--- Excerpted text ---
[start]

We sat down with Opeyemi to ask how she balances her impactful work at Meta with her personal passions beyond tech—and what advice she has for other people looking to do the same.
A passion to create change
Opeyemi isn’t new to the whole juggling-two-or-more-interests thing. She was interested in both business and politics while at university, so did a combined honors degree in both subjects.
“It comes from a passion and desire to create positive change in spaces where I find myself,” says Opeyemi of what drives her to take on more.
The first space she found herself in after university was banking, because she wanted to build her career in a strong industry with lots of learning opportunities. But she had trouble feeling like she was making an impact.
“Being a change agent, creating spaces for people to be themselves—I wasn’t doing that in my day-to-day,” she says.
So Opeyemi started volunteering and joining employee resource groups, which is how she found an opportunity with her firm’s social responsibility arm using the company’s technologists to support NGOs and charity organizations.
Working with the mostly-white, mostly-male tech world inspired Opeyemi to pursue DEI work. She’s particularly excited about the challenges of her field compared to others: “There is still so much opportunity to change the face and technology, and make it more diverse and representative of the world and the actual global majority that we see today.”
She was ready for her next challenge when she heard about the job at Meta. Now, as their DEI International Program Manager, Opeyemi’s days are spent working with Meta’s nine employee resource groups across the three regions—Asia Pacific, Europe / Middle East / Africa, and Latin America—that she supports.
That can include things like supporting the Meta employee resource groups in building out their strategy, determining key priorities to activate against and amplifying community concerns to senior leadership, or supporting the planning and programming of community Heritage Months across the regions such as International Women’s Day or Black History Month in all its forms: in October in the UK, in November in Brazil, in May in other parts of Europe, and in February in the U.S and Germany.
Opeyemi is cognizant of her own various identities, passions, and interests, and knows that the Meta community as a whole has the same diversity of experiences.
“We want to make sure that the programming is truly intersectional,” she says. “So for Black History Month, for example, we want to make sure you’re seeing programming that is relevant to someone who may be Black and disabled, or Black and a mother.”
Making time for growth outside of work
Opeyemi didn’t set out to write a book. But in 2019, her husband, who is the founder of the UK Black Business Show and UK Black Business Week, had an idea about writing a book that would be relevant for Black professionals and entrepreneurs.

[end]

--- What is required ---
According to the excerpt about Opeyemi, which two subjects made up her combined honors degree at university? Rely only on the excerpt about Opeyemi.

--- Given data ---
[start]

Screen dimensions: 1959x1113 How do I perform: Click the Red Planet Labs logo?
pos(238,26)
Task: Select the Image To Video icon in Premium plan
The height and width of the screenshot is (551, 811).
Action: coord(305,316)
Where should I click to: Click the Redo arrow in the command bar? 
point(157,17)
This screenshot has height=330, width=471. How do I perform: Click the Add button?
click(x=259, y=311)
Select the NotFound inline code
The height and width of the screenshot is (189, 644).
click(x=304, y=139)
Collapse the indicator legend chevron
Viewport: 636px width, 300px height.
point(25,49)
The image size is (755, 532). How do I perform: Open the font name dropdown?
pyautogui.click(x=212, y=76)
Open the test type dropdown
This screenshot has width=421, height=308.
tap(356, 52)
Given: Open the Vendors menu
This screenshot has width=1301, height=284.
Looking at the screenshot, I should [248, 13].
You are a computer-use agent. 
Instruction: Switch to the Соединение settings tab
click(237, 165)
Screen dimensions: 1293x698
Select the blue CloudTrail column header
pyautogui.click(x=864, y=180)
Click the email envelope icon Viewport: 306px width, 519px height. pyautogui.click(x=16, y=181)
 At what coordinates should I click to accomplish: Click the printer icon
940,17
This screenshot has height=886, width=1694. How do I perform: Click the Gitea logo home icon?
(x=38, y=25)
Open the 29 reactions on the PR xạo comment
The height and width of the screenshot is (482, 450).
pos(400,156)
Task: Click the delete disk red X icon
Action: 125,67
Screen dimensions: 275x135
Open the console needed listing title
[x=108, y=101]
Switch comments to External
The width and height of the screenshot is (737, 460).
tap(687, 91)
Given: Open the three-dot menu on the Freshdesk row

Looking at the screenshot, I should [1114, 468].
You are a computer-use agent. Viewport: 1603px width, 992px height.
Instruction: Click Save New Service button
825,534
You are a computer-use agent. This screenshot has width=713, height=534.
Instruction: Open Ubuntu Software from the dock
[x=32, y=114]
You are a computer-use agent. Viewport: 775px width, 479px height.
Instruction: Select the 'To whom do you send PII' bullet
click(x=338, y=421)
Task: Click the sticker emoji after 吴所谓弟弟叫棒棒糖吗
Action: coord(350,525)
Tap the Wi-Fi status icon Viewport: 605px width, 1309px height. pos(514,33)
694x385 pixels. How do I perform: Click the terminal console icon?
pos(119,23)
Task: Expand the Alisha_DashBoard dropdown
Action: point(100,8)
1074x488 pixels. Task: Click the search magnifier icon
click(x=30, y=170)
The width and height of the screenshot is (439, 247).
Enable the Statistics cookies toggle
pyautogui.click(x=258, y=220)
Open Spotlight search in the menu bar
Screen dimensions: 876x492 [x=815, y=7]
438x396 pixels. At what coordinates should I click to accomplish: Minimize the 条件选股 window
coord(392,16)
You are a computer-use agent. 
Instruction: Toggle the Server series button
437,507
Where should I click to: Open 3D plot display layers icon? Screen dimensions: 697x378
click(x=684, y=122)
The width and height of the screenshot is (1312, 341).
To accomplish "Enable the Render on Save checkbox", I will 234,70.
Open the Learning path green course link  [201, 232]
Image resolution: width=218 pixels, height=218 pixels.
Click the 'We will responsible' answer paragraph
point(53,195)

[end]

--- Expected answer ---
Business and politics.